### [TO-DO LIST]
- A) In the swift-dev mailing list post about the SwiftGlibc VFS overlay, repeat word for word the passage starting with "I’m not sure" and going on through "on the target.".
- B) In the swift-dev mailing list post about the SwiftGlibc VFS overlay, what GCC triple is given as the only one available when building 'armv7-linux-gnueabihf' for Swift/LLVM?
- C) Write the next part of the swift-dev mailing list post about the SwiftGlibc VFS overlay, picking up right after its final sentence.
[Start EXCERPT PROVIDED]
[swift-dev] SwiftGlibc: Use VFS overlay instead of -fmodule-map-file

Karl Wagner razielim at gmail.com
Fri May 27 14:49:07 CDT 2016


I’m not sure if we could dynamically generate the YAML because of multiarch, and because the GCC triple isn’t always the same as the LLVM triple.

For example, you might built ‘armv7-linux-gnueabihf’ for Swift/LLVM, but GCC only has ‘arm-linux-gnueabihf’. 

But yeah, thats a really good find, it’s a flexible solution that would allow the same glibc.modulemap to be used by a host compiler when cross-compiling, and natively on the target.

Karl

> On 21 May 2016, at 14:36, rintaro ishizaki via swift-dev <swift-dev at swift.org> wrote:
> 
> Hi all,
> 
> Recently, a couple of PR are posted regarding
> glibc.modulemap in cross-compiling environment.
> 
> https://github.com/apple/swift/pull/2473 <https://github.com/apple/swift/pull/2473>
> https://github.com/apple/swift/pull/2486 <https://github.com/apple/swift/pull/2486>
> 
> The problem is that glibc.modulemap contains hardcoded SDKROOT in it.
> To resolve that, how about using virtual file system feature in Clang?
> 
> I mean, prepare YAML like this:
> 
> {
>   "use-external-names": false,
>   "roots": [
>     {
>       "type": "file",
>       "name": "${SYSROOT}/usr/include/module.map",
>       "external-contents": "${RSRC}/${platform}/${arch}/glibc.modulemap"
>     }
>   ]
> }
> 
> Then, invoke Clang with -ivfsoverlay argument.
[End EXCERPT PROVIDED]
[Start DATA ROWS]
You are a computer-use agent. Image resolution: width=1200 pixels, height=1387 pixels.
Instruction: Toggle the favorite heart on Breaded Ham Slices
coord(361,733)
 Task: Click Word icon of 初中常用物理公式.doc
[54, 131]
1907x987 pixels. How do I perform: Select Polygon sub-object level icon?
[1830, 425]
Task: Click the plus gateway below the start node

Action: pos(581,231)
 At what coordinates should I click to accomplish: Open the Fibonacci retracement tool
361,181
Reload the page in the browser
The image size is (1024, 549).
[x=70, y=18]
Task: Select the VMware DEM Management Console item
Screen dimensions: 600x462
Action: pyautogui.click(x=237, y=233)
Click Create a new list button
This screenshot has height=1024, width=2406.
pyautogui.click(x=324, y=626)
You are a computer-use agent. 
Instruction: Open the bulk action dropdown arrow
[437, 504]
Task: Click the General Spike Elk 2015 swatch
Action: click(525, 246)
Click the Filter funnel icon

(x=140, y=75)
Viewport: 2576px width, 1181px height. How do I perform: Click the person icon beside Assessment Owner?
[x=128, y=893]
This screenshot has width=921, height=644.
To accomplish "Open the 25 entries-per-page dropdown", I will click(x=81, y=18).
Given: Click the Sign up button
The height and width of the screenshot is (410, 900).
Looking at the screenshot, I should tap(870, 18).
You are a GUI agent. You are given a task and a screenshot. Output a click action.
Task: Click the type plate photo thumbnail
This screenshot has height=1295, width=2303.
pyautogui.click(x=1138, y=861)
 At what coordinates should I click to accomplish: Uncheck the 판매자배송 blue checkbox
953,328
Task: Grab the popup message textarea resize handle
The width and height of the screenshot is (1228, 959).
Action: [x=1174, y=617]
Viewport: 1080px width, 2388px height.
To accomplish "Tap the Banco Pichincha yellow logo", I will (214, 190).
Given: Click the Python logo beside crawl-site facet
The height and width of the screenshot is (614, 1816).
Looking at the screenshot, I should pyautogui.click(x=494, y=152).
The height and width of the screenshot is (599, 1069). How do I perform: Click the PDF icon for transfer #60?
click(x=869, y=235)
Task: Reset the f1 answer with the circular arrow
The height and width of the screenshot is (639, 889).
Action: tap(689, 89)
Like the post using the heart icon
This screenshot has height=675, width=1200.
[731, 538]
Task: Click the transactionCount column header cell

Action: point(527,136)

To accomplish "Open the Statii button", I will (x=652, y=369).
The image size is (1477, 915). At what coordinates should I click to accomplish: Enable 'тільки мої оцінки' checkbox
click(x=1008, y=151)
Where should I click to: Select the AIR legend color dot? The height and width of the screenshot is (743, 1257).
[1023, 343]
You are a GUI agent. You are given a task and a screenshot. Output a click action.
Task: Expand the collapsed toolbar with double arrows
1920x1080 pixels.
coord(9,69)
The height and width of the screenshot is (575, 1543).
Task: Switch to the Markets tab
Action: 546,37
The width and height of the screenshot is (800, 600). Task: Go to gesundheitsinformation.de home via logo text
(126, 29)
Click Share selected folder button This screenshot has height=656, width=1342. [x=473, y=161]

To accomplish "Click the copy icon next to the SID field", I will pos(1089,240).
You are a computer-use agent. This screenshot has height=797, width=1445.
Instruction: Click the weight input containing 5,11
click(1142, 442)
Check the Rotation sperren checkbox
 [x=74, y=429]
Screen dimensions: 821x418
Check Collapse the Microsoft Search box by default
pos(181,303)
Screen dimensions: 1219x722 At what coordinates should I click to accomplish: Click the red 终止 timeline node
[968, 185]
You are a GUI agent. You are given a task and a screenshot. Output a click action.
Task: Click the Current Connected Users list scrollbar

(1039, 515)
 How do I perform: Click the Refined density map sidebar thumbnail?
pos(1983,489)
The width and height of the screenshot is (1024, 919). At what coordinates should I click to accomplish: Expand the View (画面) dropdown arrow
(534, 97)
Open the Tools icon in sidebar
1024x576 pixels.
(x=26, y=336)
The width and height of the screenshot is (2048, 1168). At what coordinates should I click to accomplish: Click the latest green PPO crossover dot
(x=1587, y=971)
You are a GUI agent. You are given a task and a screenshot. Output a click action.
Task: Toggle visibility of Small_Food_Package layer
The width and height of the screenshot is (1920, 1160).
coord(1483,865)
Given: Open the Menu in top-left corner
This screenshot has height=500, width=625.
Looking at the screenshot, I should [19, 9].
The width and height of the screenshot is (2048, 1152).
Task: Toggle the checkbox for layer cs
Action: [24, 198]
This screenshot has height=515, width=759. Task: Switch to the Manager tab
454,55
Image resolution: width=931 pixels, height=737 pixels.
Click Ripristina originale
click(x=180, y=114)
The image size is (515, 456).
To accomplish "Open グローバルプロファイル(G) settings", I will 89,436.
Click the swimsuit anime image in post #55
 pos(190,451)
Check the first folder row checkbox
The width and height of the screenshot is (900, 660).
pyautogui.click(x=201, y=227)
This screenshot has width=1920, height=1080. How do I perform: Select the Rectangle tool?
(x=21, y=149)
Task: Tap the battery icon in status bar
[End DATA ROWS]
### [EXPECTED OUTPUTS]
- A)
I’m not sure if we could dynamically generate the YAML because of multiarch, and because the GCC triple isn’t always the same as the LLVM triple.

For example, you might built ‘armv7-linux-gnueabihf’ for Swift/LLVM, but GCC only has ‘arm-linux-gnueabihf’. 

But yeah, thats a really good find, it’s a flexible solution that would allow the same glibc.modulemap to be used by a host compiler when cross-compiling, and natively on the target.

- B) 'arm-linux-gnueabihf'

- C)
> 
> Of course, we have to dynamically create YAML based on -sdk and -target
> argument of the Swift compiler.
> Luckily, Clang provides convenient YAML builder for this:
> http://clang.llvm.org/doxygen/classclang_1_1vfs_1_1YAMLVFSWriter.html <http://clang.llvm.org/doxygen/classclang_1_1vfs_1_1YAMLVFSWriter.html>
> It's easy and trivial work to build that dynamically.
> 
> Using this feature, glibc.modulemap can be rather simple.
> No need to specify absolute path.
> It can be simple as /usr/include/module.map in Darwin platforms:
> 
>     module ctype {
>       header "ctype.h"
>       export *
>     }
> 
> And, it makes easy to import Clang builtin headers like "limits.h".
> 
> Here is the PoC code:
> https://github.com/apple/swift/compare/master...rintaro:clang-vfsoverlay <https://github.com/apple/swift/compare/master...rintaro:clang-vfsoverlay>
> It works, and passes all Swift test suite.
> 
> Current my concerns are:
> * The VFS overlay is the right way in the first place?
> * Since I'm a very newbie in C++ programming, I'm not sure I'm doing right thing in the code.
> 
> Any thought?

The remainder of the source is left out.